Provided records Block Start

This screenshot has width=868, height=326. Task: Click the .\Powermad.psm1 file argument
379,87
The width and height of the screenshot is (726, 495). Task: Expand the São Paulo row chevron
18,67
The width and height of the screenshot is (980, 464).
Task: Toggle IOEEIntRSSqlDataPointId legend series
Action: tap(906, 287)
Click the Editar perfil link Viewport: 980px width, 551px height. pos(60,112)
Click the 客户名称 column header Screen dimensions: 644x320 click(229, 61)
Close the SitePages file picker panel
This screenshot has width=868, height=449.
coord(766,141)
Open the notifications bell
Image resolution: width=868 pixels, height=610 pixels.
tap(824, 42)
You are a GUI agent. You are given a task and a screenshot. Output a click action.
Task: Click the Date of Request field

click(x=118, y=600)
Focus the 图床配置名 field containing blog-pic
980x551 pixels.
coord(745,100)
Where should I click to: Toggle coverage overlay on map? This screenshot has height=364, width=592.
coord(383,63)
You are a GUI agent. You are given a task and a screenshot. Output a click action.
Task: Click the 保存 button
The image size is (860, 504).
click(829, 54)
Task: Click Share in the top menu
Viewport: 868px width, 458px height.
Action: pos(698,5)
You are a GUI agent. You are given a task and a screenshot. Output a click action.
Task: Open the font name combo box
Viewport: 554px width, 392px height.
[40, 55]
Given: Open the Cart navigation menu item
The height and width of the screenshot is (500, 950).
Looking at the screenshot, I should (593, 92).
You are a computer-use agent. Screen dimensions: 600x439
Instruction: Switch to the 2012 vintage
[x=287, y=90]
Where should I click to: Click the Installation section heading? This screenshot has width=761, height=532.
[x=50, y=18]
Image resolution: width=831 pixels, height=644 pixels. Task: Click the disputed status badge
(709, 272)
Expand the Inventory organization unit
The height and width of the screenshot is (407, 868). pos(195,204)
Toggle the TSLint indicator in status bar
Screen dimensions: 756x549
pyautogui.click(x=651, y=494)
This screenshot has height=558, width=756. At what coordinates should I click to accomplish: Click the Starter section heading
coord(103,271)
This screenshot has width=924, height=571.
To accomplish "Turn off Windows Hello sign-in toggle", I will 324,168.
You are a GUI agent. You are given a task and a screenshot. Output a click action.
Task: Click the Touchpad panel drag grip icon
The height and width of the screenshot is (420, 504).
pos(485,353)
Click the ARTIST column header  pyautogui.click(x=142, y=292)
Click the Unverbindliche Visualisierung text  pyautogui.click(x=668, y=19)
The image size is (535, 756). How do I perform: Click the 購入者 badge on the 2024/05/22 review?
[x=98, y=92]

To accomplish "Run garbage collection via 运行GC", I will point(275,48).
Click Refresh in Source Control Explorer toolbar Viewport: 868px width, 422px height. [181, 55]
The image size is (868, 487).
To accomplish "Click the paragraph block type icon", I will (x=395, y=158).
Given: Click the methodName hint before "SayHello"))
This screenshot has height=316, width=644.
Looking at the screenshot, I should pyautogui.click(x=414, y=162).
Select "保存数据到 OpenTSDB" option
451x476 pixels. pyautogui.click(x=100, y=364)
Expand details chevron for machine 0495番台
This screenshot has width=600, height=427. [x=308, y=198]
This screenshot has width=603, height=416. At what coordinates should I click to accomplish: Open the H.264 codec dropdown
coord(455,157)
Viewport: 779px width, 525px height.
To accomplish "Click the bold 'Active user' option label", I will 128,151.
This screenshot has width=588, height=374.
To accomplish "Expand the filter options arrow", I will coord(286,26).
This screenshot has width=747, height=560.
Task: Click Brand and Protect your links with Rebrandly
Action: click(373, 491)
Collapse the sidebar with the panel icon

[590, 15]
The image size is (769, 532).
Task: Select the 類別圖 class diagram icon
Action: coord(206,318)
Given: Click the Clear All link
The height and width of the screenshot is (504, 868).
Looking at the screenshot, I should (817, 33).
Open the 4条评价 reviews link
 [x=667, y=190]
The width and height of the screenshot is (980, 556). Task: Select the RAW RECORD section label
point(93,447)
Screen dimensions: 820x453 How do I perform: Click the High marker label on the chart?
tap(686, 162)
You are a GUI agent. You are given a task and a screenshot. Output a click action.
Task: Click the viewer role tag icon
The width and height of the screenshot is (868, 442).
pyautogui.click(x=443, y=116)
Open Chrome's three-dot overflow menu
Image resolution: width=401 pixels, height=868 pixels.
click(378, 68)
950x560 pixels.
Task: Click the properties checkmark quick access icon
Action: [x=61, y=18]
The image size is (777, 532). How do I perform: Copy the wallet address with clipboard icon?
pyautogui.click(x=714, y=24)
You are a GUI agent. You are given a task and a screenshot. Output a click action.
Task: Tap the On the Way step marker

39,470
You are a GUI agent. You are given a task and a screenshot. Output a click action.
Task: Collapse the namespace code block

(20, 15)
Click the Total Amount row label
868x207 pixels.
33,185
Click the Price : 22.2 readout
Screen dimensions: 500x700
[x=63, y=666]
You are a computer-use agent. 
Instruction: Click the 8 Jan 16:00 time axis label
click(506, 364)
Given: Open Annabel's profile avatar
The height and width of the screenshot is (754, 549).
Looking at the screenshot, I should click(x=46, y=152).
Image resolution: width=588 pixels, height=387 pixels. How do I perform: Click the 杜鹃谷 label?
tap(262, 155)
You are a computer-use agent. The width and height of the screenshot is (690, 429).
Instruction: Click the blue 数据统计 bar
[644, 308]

Provided records Block End

» **Task**: All lines with the string "computer" must be copied from the data.

» **Answer section**:
You are a computer-use agent. Screen dimensions: 600x439
You are a computer-use agent. 
You are a computer-use agent. The width and height of the screenshot is (690, 429).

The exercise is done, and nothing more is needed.